-- Provided entries --
====================

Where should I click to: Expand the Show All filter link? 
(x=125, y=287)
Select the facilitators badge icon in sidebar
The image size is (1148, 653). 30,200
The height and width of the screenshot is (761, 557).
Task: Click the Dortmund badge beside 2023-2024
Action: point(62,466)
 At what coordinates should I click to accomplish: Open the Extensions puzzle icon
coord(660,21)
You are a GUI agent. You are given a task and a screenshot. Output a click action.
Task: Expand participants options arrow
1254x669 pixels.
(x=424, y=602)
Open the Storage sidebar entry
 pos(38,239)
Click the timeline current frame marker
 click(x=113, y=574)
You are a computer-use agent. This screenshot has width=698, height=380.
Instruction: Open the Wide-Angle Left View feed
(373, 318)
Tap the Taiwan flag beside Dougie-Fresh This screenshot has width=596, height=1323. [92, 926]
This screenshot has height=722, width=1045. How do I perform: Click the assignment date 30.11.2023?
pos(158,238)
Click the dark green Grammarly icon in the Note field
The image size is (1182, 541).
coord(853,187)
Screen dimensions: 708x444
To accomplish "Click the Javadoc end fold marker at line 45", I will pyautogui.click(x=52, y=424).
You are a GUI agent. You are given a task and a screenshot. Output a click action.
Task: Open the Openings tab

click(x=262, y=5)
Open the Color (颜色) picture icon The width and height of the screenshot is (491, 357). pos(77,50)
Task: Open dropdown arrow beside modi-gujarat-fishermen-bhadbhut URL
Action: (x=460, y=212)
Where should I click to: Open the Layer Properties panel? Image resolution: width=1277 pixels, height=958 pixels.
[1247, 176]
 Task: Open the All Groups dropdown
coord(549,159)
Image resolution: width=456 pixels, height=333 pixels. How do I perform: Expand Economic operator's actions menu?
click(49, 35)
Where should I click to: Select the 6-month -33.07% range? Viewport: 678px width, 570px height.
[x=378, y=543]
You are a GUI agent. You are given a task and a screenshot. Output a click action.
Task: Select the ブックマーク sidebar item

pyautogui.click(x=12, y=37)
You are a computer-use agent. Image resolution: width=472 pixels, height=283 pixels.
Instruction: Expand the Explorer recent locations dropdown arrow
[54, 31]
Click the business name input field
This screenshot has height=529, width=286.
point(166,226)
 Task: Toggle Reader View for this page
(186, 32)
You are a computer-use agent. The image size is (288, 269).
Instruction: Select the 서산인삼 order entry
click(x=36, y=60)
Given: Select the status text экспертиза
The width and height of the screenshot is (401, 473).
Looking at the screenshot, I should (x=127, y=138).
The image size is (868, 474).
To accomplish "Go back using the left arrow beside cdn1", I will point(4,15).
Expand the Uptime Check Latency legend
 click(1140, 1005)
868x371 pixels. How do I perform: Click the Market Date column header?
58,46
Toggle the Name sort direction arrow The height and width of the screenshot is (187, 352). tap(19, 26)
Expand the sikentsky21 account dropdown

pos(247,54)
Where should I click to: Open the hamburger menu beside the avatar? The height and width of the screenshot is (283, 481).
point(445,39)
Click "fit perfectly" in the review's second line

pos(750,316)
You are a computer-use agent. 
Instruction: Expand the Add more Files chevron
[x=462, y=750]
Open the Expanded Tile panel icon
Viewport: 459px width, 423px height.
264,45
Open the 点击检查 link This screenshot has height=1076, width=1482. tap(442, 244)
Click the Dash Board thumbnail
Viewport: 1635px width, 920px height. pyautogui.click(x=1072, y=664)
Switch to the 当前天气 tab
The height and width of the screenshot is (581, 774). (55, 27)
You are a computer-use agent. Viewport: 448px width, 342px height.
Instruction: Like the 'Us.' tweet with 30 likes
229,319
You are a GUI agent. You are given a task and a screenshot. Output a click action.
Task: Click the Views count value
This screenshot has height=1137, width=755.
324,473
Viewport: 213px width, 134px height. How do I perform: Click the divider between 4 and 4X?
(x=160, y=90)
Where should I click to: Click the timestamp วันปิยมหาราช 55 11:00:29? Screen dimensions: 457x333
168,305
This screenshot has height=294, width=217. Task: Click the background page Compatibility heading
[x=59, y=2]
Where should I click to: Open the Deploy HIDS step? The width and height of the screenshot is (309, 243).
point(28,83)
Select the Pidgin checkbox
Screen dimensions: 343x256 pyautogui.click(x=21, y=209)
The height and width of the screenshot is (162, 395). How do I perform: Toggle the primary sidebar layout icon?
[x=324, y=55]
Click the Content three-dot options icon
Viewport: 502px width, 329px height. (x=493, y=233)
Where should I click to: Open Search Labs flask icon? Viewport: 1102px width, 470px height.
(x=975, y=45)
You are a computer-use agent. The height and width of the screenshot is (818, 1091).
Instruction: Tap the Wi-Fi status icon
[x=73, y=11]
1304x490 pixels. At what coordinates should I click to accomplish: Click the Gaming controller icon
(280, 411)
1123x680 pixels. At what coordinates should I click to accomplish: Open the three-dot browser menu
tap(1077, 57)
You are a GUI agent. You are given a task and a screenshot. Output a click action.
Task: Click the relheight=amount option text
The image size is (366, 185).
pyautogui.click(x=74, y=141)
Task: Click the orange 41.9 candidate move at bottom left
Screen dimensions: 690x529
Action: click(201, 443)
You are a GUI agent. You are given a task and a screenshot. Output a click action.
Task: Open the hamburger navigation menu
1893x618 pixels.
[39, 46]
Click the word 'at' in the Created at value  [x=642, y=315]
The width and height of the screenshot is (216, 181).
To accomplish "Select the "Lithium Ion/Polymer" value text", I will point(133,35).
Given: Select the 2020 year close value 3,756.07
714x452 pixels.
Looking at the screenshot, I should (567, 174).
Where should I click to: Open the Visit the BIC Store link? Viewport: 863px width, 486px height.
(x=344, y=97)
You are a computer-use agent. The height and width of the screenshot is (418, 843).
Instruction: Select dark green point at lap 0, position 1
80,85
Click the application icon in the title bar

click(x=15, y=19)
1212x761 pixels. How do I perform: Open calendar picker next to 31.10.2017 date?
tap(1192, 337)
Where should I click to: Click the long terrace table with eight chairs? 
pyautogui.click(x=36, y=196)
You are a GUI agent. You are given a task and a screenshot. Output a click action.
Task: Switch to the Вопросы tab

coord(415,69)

====================

-- Exercise requirements --
Please rewrite everything from the line containing "Select the Pidgin checkbox" down to the line containing "(x=975, y=45)", both ends included, as a two-column CSV with the headers text and answer. Give one CSV line per row, with each field in quotation marks and any line breaks replaced by spaces.

-- Output of the task --
text,answer
"Select the Pidgin checkbox","Screen dimensions: 343x256 pyautogui.click(x=21, y=209)"
"The height and width of the screenshot is (162, 395). How do I perform: Toggle the primary sidebar layout icon?","[x=324, y=55]"
"Click the Content three-dot options icon","Viewport: 502px width, 329px height. (x=493, y=233)"
"Where should I click to: Open Search Labs flask icon? Viewport: 1102px width, 470px height.","(x=975, y=45)"